## Your objective
Find each line in the items below that contains the word "Open" with matching capitalization, and copy those lines.

## Extracted material
━━━━━━━━━━

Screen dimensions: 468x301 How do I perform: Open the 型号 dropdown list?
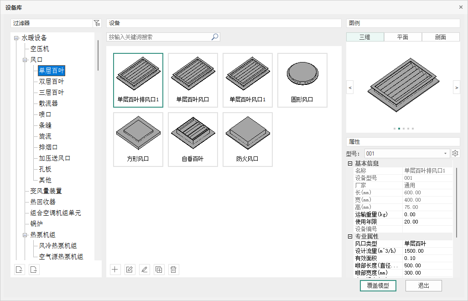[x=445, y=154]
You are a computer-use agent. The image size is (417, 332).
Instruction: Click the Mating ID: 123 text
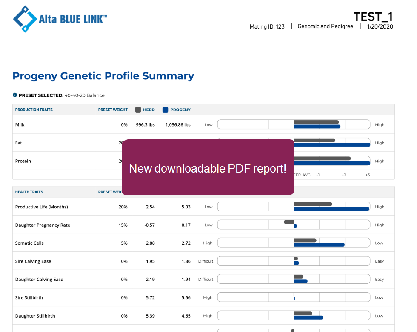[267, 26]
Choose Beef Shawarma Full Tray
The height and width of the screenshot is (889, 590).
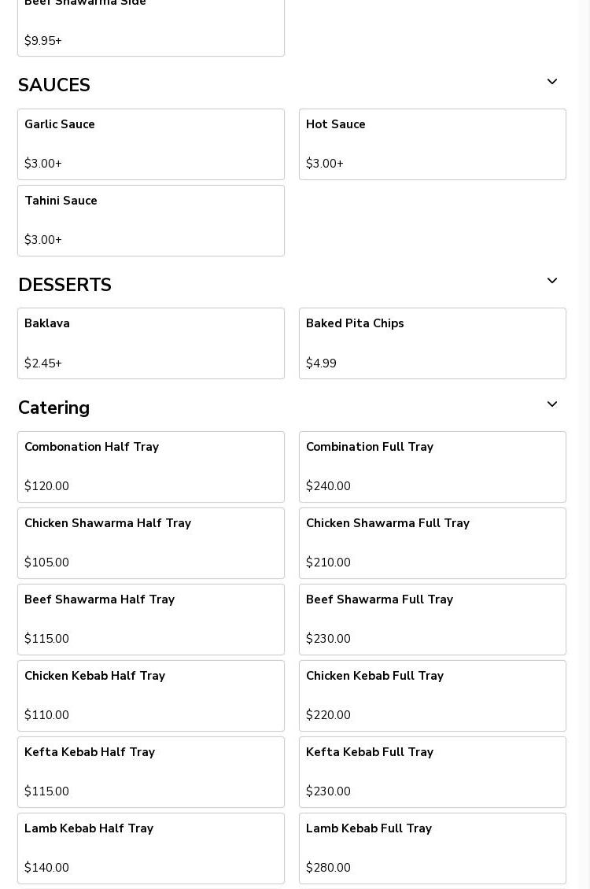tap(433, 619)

━━━━━━━━━━

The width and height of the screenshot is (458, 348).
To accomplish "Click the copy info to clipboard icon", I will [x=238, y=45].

━━━━━━━━━━

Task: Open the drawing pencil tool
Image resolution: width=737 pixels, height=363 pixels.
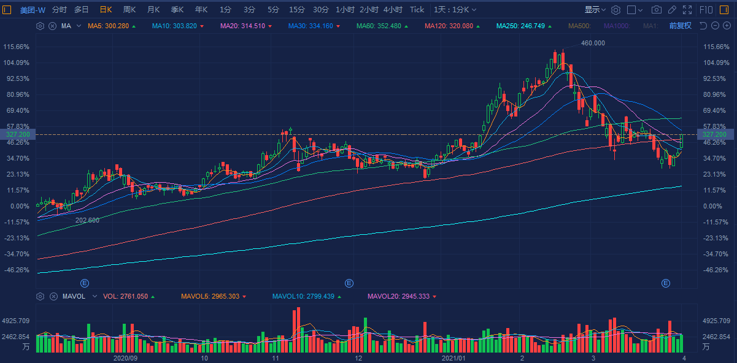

━━━━━━━━━━

## Answer to this problem
Screen dimensions: 468x301 How do I perform: Open the 型号 dropdown list?
Task: Open the drawing pencil tool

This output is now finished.